The molecular mechanisms of beta-lactam resistance have been widely studied ( Ogawara, 1981; Fuda et al., 2004; Jovetic et al., 2010; Harris and Ferguson, 2012). To evade the bactericidal effects of beta-lactam antibiotics, Gram-negative bacteria have evolved multiple strategies, such as production of beta-lactamases ( Korfmann and Wiedemann, 1988; Jacoby, 2009), production of novel PBPs with reduced affinity to beta-lactam antibiotics ( Fuda et al., 2004), reducing beta-lactam antibiotics entry through mutations in porins, and expelling beta-lactam antibiotics out of cells using multi-drug efflux pumps ( Kohler et al., 1999). Of these mechanisms, producing beta-lactamases, the enzymes that could hydrolyze beta-lactam ring, is still the most efficient strategy ( Abraham and Chain, 1940; Jacoby and Munoz-Price, 2005). It has been proposed that beta-lactamases and the PBPs may share a common ancestor due to the presence of certain sequence homology ( Massova and Mobashery, 1998). Recently, Fernandez et al. (2012) observed that overexpression beta-lactamases changed the PG composition and affected bacterial fitness, likely due to the residual transpeptidase activity of the beta-lactamases.

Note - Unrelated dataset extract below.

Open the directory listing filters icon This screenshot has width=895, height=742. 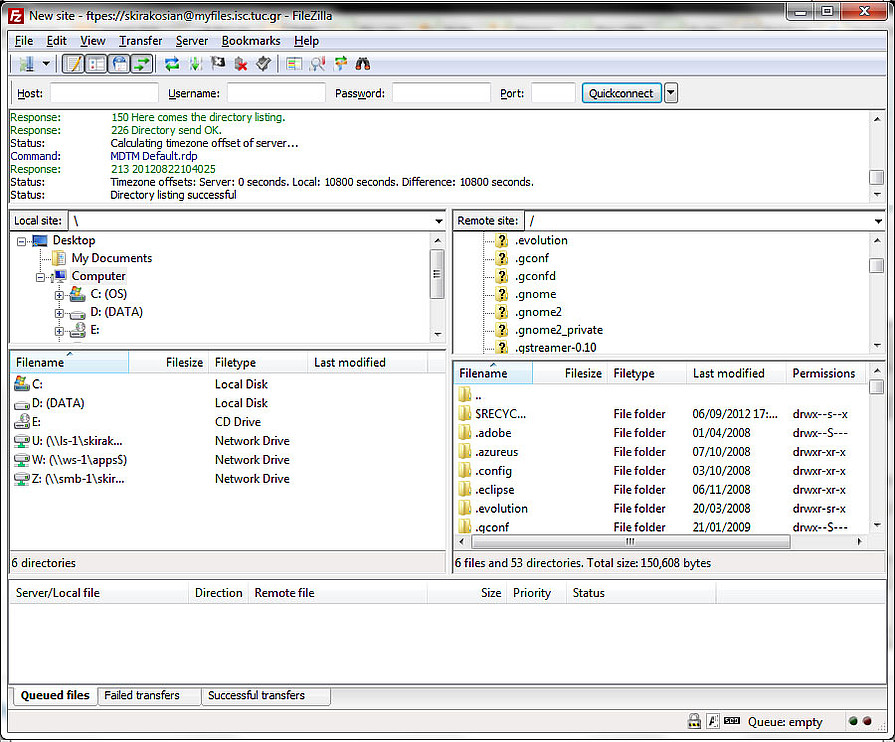(294, 64)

Given the tight link between beta-lactam resistance and the beta-lactamase activity, it is not surprising that past studies were primarily focused on the structure, function, and ecology of beta-lactamases. Particularly, many epidemiological, clinical, and ecological studies are focused on the detection and characterization of specific beta-lactamase genes with little attention on the regulatory mechanism of beta-lactamases. The first “cryptic” beta-lactamase, AmpC (originally named AmpA), was identified in beta-lactam sensitive E. coli K-12 by stepwise selection on beta-lactam antibiotics containing medium ( Eriksson-Grennberg et al., 1965; Eriksson-Grennberg, 1968). The beta-lactam resistant derivatives constitutively produced high-level of beta-lactamases, suggesting the presence of an inducible beta-lactamase gene in E. coli K-12 ( Linstrom et al., 1970). Later, the AmpC gene was cloned and characterized as a beta-lactamase ( Jaurin and Grundstrom, 1981). The expression of ampC normally is maintained at low level and dependent on growth rate ( Jaurin et al., 1981). However, a single nucleotide mutation in the promoter region (likely an attenuator) of ampC led to overexpression of beta-lactamase, indicating that the ampC was subjected to regulation ( Jaurin et al., 1981). Then the ampC was observed to be widely distributed in different enterobacterial species, such as Salmonella enterica serovar Typhimurium, Pseudomonas aeruginosa, Serratia marcescens, and Klebsiella pneumonia; interestingly, the ampC was inducible under treatment of beta-lactam antibiotics ( Bergstrom et al., 1982). However, the expression of ampC in E. coli was not induced by beta-lactam antibiotics due to the lack of a regulator gene ampR adjacent to the ampC in the chromosome ( Honore et al., 1986). Complementation of E. coli with a plasmid containing the ampR–ampC operon from Enterobacter cloacae restored the phenotype of beta-lactamase induction ( Kraft et al., 1999).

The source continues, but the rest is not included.